Во время этих завтраков и обедов я убедился, что французы, которых принято считать хвастливыми и легкомысленными, относятся к войне с полным сознанием ее ужаса и, в то же время, говорят о ней вполне спокойно. Никто не грозил закидать немцев шапками, все сознавали, что война будет длительной и потребует крайнего напряжения сил всей страны.
Париж я увидал озабоченным и нервным, — толпы народа, заполняя улицы, шумели и жестикулировали, но когда немецкий аэроплан бросил первые бомбы и прокламации, в которых предлагалось сдать Париж, — эта прокламация все-таки вызвала бесчисленные остроты и громкий смех.
«Великая германская армия у ворот Парижа!» — возвещала прокламация.
— Войдите! — смеясь, предлагали парижане.
Однако, когда на улице лопнула шина автомобиля, две дамы впали в истерику, что, впрочем, не помешало публике наградить их остротами и смехом.

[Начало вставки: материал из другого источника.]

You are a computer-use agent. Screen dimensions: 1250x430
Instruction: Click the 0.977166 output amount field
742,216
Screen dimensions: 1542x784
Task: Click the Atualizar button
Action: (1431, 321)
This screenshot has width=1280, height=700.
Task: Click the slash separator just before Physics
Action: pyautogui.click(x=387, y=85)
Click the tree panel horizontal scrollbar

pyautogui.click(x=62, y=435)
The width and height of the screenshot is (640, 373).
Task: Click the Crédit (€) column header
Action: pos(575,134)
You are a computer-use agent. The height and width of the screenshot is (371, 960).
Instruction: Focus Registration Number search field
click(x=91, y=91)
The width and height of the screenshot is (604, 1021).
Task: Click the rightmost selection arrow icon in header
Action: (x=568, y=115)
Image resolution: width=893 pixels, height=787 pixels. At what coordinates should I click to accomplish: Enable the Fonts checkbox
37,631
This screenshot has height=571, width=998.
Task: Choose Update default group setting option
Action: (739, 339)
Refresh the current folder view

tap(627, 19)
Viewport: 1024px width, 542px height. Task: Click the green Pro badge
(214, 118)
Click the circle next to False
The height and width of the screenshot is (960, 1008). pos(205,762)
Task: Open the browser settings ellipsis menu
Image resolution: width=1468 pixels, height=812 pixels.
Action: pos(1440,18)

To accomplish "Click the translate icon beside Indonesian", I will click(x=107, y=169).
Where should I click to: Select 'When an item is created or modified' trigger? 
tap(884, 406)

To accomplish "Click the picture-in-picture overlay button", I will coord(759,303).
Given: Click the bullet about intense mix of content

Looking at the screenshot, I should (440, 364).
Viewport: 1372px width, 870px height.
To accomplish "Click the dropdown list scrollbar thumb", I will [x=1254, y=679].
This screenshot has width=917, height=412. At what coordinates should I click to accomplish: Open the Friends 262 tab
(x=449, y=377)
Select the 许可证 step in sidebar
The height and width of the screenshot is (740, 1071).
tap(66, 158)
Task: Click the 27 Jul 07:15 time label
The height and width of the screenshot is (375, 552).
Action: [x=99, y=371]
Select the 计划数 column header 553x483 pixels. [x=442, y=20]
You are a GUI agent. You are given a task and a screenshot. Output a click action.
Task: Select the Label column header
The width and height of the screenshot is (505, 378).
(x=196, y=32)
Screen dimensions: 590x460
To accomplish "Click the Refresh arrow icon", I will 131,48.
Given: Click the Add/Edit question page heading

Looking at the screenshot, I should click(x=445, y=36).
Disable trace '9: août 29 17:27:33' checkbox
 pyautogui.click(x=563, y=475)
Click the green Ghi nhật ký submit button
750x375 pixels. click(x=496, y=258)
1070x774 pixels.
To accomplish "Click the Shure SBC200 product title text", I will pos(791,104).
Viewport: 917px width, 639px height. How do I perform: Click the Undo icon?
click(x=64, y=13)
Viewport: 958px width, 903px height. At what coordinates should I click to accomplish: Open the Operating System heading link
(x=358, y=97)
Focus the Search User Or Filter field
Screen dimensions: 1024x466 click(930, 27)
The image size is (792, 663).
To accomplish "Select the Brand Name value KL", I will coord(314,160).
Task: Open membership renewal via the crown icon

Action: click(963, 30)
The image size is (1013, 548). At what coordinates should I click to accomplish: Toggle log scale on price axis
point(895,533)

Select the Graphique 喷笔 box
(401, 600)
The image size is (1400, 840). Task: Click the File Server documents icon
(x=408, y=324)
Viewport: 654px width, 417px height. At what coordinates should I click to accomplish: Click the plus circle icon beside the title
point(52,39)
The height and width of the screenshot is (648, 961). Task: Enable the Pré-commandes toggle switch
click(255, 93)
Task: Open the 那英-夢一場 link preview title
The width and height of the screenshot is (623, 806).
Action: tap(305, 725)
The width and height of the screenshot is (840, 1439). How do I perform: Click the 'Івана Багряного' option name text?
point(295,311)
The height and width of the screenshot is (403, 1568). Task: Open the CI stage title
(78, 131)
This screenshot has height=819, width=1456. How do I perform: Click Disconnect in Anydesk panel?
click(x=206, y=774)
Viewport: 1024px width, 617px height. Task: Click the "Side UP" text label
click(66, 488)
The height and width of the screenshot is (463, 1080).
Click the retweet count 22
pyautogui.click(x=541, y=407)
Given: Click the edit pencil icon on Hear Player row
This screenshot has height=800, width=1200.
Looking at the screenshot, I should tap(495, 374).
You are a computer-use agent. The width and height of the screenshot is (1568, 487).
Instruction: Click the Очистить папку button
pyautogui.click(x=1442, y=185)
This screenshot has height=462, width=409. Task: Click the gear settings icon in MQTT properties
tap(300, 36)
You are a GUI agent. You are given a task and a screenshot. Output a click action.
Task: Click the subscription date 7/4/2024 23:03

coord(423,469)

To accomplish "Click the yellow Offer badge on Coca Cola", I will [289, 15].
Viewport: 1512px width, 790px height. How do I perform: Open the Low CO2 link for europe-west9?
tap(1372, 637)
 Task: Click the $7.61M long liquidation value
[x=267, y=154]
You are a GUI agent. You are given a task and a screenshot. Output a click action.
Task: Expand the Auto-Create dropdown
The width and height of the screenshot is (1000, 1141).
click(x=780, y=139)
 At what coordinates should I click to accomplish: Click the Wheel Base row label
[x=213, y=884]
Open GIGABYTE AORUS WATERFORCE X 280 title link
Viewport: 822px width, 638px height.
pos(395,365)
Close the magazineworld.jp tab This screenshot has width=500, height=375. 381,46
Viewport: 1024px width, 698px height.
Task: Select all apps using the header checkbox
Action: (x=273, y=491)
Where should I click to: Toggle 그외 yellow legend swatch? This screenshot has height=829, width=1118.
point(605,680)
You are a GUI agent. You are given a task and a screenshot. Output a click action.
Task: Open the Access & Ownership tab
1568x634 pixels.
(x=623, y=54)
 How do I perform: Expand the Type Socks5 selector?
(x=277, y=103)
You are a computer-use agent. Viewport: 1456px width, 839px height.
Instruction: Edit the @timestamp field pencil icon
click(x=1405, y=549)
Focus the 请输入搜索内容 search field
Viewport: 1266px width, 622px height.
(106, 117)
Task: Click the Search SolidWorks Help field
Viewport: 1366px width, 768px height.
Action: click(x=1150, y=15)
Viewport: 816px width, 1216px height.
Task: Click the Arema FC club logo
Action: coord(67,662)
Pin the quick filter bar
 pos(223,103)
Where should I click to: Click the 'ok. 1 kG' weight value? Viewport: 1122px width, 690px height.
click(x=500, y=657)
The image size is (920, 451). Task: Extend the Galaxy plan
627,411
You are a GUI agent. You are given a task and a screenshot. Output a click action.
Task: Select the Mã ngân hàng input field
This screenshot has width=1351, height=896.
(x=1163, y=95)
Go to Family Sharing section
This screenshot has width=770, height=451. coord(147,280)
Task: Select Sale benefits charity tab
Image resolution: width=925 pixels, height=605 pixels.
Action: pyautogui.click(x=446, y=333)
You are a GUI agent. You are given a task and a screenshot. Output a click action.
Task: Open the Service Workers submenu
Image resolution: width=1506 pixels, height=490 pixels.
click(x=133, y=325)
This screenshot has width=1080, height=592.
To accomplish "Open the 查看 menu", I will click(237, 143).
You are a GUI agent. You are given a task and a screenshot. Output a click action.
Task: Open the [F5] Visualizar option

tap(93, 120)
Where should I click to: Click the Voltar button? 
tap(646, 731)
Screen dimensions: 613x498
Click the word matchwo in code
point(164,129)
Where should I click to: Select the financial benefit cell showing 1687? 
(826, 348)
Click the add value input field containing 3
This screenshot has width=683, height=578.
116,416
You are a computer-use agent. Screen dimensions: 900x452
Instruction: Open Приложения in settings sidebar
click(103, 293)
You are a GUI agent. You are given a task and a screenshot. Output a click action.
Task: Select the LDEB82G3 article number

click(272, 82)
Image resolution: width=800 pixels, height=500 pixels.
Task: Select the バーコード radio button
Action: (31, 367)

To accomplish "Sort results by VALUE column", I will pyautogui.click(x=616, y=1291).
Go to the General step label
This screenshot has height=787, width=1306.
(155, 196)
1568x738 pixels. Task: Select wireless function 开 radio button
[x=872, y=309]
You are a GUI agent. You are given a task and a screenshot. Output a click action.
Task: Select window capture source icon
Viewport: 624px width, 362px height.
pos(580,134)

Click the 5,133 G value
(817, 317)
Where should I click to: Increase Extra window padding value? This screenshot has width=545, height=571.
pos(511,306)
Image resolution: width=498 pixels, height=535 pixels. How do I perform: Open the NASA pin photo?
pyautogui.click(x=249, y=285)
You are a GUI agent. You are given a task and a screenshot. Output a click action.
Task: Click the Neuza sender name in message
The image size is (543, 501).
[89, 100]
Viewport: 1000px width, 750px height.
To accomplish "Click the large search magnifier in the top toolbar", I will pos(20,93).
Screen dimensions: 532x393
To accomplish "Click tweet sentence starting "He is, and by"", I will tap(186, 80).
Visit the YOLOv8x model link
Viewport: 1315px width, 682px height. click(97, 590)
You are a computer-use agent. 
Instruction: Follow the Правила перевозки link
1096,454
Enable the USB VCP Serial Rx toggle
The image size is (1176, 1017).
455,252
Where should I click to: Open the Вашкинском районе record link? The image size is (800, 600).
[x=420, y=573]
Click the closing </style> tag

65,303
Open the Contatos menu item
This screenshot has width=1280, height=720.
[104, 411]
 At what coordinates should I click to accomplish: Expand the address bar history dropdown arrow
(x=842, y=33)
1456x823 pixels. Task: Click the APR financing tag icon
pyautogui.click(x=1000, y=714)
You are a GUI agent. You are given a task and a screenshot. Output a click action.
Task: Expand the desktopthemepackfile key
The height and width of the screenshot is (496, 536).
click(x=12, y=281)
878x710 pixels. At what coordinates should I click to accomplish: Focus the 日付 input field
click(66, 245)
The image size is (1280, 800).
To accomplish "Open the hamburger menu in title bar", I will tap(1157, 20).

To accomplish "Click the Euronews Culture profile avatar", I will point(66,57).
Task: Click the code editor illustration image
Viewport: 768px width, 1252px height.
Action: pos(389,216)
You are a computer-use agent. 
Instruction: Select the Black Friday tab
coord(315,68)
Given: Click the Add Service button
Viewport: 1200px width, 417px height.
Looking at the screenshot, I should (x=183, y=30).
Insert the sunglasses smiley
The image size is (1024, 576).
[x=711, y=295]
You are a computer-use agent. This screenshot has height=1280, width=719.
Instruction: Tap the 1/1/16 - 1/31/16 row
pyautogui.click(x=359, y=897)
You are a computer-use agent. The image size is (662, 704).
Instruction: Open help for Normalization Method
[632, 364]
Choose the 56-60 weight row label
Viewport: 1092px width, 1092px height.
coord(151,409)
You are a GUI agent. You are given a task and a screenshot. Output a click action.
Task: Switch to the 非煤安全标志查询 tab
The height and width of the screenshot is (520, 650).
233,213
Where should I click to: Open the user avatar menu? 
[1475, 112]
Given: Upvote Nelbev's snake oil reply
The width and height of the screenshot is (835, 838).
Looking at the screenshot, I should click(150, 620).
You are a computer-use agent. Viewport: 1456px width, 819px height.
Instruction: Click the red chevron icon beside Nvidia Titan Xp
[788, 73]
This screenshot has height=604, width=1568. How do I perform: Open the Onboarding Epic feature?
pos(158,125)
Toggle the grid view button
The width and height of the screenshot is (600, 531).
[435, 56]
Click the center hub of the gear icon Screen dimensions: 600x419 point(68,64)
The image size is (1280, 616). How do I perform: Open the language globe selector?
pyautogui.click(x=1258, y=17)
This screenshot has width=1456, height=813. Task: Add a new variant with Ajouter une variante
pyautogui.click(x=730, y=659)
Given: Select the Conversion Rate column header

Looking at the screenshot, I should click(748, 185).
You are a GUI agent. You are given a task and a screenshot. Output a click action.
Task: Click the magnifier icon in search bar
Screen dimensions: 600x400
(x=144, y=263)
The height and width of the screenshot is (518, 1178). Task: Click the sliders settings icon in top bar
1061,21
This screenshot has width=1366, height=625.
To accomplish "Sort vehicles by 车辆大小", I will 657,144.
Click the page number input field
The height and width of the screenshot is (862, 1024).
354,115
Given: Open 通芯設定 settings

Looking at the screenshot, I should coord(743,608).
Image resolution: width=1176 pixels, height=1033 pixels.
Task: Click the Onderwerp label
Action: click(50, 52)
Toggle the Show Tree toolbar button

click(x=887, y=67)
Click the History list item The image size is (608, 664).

Веселый галльский дух и тут не унывал, хотя каждый час грозил налетом цеппелинов и градом бомб.
В Париже мне нечего было делать, и страшно, впервые за всю жизнь, тянуло на родину. Я переехал в Бретань, на берег океана, в местечко Ла Боль, а оттуда решил перебраться через Ламанш в Англию.
Но в Кале, в английском бюро, где продавались билеты, меня спросили о моей национальности, и когда я сказал — русский, извинились предо мной, заявив, что не могут продать мне билета, — эта линия назначена исключительно для переезда подданным Великобритании.
Вернуться в Париж было невозможно, оставалось только сообщение на Дьепп, которое тоже каждую минуту могло быть прервано. Я обратился к английскому консулу с просьбой дать мне пропуск на Дьепп — и получил от него такой же ответ, как в бюро:
— Не могу. Сначала мы должны обслужить интересы граждан и подданных Англии, а потом будем работать для союзных наций!
Я подумал:
«Однако это очень удобно — быть подданным государства, которое так внимательно к своим людям!»
И только по представлению английского посланника консул Кале выдал мне пропуск на Дьепп, через Париж. Поезд, с которым я ехал, был последним; перед его отходом железнодорожное начальство, входя в вагоны, предупреждало публику, что если явятся германские разъезды, пассажирам рекомендуется лечь на пол вагонов.
Мой слуга — китаец, служивший переводчиком во время русско-японской войны, страшно всем интересовался, суетился, выбегал на площадку вагона и все смотрел в небо, в поля, желая увидеть немецкий аэроплан или разъезд. У меня было с собой два револьвера — один он взял себе и говорил:
— Дуа ливольвери — очини хороший!
Доехали, наконец, до Дьеппа, — город и порт были засыпаны людьми, как снегом. Люди лежали на улицах, на земле, на грудах товара — всюду.
На вокзале Дьеппа я видел солдата бельгийской армии; выпив вина, предложенного ему французами, он немножко опьянел и все старался говорить весело, желая рассмешить публику. Видимо, это стоило ему огромного напряжения воли, ибо, несмотря на смешные слова, глаза его были полны жуткой печали. Ободранный, грязный, только что вышедший из-под пуль и снарядов, он производил потрясающее впечатление своим смехом, за которым ему хотелось скрыть скорбь. Тут, глядя на него, я впервые понял, какая трагедия разыгрывается в мире, какую горечь должен испытать человек, родина которого захвачена и ограблена.